In [1]:
import networkx as nx
import numpy as np
from sklearn.cluster import DBSCAN
from sklearn.metrics import adjusted_rand_score, normalized_mutual_info_score
from sklearn.metrics import f1_score, jaccard_score
from sklearn.preprocessing import MultiLabelBinarizer
from sklearn.preprocessing import LabelEncoder

# Graph Creation

In [2]:
def read_data(data_path="../data/emails.txt", labels_path="../data/emails_labels.txt"):
    with open(labels_path, "r") as f:
        nodes_labels = f.read()

    nodes_labels = nodes_labels.strip("\n").split("\n")
    nodes = [int(x.split()[0]) for x in nodes_labels]
    labels = [int(x.split()[1]) for x in nodes_labels]

    with open(data_path, "r") as f:
        edges_data = f.read()

    edges = {x: dict() for x in nodes}
    edges = [(int(x.split()[0]), int(x.split()[1])) for x in edges_data.strip("\n").split("\n")]

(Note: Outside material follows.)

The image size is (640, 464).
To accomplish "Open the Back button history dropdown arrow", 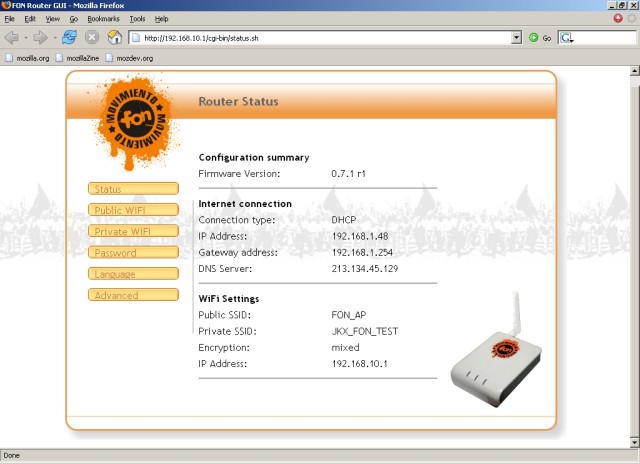I will (x=25, y=37).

    return np.array(edges), np.array(nodes), np.array(labels)

In [3]:
def create_graph(edges, nodes):
    G = nx.Graph()
    G.add_nodes_from(nodes)
    G.add_edges_from(edges)
    return G

In [4]:
e, n, l = read_data()
e.shape, n.shape, l.shape

((25571, 2), (1005,), (1005,))

In [5]:
G = create_graph(e, n)
G.number_of_edges()

16706

# DBSCAN

In [7]:
adjacency_matrix = nx.to_numpy_array(G)
distance_matrix = np.where(adjacency_matrix == 0, 1, 0)
dbscan = DBSCAN(eps=1, min_samples=2, metric="precomputed")

In [8]:
clusters = dbscan.fit_predict(distance_matrix)

In [10]:
np.where(clusters != 0)

(array([], dtype=int64),)